▸ What you have to do
Look through the data and write out every line with the word "node" in it.

[Stored records]
○ ○ ○

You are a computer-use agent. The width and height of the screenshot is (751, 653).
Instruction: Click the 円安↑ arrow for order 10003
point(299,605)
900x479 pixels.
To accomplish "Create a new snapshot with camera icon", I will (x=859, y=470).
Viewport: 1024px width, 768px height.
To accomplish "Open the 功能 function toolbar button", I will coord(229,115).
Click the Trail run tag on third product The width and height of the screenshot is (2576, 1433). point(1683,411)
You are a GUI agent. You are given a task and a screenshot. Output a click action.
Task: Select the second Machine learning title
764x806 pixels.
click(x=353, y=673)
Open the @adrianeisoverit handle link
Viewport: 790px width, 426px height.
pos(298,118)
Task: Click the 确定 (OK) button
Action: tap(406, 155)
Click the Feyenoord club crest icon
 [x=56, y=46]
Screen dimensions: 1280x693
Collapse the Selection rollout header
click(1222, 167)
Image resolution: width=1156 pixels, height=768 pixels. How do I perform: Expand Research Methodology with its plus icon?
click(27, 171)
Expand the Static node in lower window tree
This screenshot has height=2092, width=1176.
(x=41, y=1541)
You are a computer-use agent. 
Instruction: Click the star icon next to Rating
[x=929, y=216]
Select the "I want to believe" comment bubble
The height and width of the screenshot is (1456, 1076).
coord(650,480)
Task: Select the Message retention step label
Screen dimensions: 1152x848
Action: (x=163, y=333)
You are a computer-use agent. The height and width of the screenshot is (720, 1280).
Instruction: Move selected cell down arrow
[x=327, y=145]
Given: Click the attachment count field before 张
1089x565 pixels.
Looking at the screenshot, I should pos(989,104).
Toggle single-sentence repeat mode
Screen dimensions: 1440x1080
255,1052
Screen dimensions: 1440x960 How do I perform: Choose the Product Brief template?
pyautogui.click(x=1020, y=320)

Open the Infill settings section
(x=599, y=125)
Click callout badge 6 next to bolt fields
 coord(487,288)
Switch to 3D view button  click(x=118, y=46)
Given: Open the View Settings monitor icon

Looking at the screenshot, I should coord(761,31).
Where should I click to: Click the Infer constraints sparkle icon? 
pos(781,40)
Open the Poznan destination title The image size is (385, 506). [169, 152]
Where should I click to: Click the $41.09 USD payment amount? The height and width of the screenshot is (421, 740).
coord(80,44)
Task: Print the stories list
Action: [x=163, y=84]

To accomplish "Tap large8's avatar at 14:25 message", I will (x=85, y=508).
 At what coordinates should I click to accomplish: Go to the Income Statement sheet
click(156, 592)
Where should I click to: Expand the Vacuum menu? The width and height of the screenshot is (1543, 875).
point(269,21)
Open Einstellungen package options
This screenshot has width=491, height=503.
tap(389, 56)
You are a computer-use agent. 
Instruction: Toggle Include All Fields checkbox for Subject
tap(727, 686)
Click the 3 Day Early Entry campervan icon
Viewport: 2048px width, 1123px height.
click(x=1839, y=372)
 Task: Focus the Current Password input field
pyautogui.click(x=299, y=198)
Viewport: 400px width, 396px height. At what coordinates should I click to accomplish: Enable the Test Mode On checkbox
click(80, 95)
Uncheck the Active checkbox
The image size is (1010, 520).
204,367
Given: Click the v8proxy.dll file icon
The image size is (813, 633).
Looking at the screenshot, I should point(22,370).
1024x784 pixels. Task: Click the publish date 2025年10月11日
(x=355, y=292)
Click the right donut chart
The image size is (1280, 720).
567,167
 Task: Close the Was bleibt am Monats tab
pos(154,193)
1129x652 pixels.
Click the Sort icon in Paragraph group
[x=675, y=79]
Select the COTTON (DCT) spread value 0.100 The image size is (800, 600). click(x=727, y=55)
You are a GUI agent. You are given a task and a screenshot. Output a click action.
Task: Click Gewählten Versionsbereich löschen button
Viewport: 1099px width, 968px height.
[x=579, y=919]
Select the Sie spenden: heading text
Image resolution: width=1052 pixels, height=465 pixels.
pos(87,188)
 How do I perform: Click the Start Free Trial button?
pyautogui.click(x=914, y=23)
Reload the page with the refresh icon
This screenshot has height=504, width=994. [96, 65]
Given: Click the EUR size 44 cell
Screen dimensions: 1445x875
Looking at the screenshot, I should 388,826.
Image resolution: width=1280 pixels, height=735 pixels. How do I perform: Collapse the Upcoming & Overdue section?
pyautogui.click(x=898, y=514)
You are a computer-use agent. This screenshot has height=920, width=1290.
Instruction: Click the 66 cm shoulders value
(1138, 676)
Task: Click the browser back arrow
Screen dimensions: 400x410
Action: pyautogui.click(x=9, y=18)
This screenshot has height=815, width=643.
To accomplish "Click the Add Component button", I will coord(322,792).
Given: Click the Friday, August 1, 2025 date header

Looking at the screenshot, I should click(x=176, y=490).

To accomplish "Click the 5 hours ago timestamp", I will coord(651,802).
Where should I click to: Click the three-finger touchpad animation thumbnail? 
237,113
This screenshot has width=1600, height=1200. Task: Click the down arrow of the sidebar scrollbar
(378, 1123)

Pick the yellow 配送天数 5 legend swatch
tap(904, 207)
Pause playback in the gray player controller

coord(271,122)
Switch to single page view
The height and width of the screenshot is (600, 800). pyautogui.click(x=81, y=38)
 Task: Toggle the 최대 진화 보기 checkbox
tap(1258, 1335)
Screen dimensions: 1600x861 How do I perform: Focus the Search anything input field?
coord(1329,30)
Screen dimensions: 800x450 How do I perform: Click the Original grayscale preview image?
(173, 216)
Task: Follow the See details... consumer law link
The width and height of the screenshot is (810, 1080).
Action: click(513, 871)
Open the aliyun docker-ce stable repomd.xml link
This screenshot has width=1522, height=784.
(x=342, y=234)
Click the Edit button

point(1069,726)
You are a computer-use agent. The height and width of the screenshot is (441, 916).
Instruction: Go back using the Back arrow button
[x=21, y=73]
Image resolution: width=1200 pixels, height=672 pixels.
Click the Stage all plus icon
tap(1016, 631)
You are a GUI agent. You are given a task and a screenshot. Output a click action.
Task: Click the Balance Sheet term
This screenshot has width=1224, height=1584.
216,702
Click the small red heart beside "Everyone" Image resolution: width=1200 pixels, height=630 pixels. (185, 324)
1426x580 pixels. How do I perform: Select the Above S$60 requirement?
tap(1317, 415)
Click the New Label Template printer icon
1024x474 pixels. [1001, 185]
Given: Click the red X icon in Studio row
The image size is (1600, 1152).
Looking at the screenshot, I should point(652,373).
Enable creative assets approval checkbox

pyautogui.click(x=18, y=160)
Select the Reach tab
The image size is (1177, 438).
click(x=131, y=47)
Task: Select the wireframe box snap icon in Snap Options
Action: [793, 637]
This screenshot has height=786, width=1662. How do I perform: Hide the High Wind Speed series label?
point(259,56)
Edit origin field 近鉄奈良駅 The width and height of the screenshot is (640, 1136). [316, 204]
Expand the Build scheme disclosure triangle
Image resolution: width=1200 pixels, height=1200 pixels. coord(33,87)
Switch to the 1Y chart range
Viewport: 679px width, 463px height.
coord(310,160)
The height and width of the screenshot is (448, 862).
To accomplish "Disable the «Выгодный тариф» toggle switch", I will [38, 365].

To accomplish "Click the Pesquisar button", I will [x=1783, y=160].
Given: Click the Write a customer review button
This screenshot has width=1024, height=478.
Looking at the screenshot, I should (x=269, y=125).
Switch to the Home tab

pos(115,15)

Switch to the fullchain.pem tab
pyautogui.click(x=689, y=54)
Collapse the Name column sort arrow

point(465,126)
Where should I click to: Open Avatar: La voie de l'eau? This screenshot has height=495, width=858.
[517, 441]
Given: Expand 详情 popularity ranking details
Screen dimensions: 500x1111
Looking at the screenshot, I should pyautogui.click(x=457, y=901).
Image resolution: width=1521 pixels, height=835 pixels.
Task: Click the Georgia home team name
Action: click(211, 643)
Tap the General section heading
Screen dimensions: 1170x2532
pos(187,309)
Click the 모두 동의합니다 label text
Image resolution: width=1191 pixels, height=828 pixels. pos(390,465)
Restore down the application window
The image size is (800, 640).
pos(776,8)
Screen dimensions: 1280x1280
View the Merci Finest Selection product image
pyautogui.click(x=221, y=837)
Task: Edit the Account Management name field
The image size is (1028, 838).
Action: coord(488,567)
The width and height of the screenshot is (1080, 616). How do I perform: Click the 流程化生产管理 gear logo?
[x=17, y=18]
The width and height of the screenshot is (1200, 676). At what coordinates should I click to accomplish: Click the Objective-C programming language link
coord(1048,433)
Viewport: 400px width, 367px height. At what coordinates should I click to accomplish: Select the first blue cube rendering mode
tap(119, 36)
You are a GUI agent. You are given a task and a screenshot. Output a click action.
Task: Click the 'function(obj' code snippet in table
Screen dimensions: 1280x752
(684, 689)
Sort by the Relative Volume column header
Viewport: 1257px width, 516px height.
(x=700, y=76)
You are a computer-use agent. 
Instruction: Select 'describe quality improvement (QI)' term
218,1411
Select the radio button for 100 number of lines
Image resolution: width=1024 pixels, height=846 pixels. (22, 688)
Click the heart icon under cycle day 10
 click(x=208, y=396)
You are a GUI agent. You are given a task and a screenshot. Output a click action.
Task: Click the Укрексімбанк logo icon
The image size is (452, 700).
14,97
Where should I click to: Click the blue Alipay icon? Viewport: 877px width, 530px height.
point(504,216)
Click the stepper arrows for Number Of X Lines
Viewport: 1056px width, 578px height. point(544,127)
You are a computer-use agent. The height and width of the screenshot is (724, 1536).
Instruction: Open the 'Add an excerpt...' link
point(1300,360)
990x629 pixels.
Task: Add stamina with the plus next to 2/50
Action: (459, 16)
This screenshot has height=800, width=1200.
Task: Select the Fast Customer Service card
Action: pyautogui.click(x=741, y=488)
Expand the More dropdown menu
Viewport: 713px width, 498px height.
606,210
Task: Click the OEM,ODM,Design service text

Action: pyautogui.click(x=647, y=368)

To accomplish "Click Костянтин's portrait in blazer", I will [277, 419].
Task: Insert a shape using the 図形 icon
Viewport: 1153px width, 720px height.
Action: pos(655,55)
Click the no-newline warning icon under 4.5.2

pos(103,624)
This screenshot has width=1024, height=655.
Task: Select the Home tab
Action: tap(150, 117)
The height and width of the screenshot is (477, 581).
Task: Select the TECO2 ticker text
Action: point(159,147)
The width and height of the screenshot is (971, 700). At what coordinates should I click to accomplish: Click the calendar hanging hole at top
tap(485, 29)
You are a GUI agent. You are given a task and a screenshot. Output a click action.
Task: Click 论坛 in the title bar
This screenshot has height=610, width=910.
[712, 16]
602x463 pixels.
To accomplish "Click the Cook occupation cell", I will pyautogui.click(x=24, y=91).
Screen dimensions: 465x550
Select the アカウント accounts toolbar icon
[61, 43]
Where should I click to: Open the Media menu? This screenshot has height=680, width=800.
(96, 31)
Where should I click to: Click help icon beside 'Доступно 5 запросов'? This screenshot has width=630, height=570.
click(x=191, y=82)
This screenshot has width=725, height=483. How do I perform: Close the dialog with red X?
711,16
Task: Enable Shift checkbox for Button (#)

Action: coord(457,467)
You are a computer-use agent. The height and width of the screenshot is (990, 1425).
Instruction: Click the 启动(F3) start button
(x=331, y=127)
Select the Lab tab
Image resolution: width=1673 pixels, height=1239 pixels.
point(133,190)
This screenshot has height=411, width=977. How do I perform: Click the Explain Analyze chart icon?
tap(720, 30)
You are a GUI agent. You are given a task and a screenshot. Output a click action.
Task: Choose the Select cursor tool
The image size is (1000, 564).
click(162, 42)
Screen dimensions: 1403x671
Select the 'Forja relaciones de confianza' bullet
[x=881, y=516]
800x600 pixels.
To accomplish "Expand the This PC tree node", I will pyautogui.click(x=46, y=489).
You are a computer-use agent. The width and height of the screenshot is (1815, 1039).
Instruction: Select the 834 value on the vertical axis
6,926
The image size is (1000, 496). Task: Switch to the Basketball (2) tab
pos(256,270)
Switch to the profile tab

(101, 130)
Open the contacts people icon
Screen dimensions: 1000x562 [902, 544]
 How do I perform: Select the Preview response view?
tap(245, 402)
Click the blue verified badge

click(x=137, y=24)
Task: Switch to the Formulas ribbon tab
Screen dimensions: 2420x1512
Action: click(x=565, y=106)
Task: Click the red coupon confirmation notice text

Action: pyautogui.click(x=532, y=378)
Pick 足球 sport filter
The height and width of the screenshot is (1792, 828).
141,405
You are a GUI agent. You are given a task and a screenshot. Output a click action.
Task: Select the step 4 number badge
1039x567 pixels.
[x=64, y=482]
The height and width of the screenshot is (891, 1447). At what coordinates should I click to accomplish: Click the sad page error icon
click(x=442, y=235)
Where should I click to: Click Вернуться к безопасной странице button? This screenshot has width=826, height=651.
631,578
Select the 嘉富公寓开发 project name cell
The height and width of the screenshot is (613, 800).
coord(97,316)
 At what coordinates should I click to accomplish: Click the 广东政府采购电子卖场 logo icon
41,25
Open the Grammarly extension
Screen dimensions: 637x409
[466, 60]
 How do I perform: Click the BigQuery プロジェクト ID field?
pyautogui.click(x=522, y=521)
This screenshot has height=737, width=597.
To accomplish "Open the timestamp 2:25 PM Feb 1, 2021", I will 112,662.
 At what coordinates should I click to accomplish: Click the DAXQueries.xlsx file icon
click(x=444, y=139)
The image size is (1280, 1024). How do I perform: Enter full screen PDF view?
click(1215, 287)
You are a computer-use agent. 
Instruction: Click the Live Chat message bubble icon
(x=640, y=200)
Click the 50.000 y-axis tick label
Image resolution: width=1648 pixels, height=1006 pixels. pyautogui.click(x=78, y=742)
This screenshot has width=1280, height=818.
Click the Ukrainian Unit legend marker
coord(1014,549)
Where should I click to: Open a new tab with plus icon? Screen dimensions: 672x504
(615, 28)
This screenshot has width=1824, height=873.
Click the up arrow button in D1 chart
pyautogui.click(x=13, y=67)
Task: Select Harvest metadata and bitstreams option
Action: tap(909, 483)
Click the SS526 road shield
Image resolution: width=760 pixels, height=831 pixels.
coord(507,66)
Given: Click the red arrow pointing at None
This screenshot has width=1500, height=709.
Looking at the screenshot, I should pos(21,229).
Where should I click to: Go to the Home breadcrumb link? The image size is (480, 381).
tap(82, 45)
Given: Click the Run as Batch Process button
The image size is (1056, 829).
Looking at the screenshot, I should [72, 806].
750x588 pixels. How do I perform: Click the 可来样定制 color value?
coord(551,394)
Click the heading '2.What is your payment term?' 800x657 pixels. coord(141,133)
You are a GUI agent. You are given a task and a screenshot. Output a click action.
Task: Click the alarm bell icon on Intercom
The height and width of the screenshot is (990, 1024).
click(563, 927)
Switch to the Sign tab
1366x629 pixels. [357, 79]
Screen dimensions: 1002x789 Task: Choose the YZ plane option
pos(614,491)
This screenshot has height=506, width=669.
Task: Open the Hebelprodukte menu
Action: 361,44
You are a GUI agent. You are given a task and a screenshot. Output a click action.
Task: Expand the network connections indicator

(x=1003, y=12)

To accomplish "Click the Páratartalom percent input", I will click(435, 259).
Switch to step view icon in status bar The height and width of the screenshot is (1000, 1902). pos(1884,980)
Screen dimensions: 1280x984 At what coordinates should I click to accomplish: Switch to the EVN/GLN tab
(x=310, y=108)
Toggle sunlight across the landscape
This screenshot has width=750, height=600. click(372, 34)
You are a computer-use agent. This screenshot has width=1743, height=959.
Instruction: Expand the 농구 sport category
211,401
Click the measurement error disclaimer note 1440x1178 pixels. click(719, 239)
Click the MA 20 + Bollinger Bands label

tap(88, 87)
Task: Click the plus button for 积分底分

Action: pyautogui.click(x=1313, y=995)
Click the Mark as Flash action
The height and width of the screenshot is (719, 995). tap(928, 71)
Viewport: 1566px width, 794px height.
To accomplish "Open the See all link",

○ ○ ○

▸ Response
Expand the Static node in lower window tree
To accomplish "Expand the This PC tree node", I will pyautogui.click(x=46, y=489).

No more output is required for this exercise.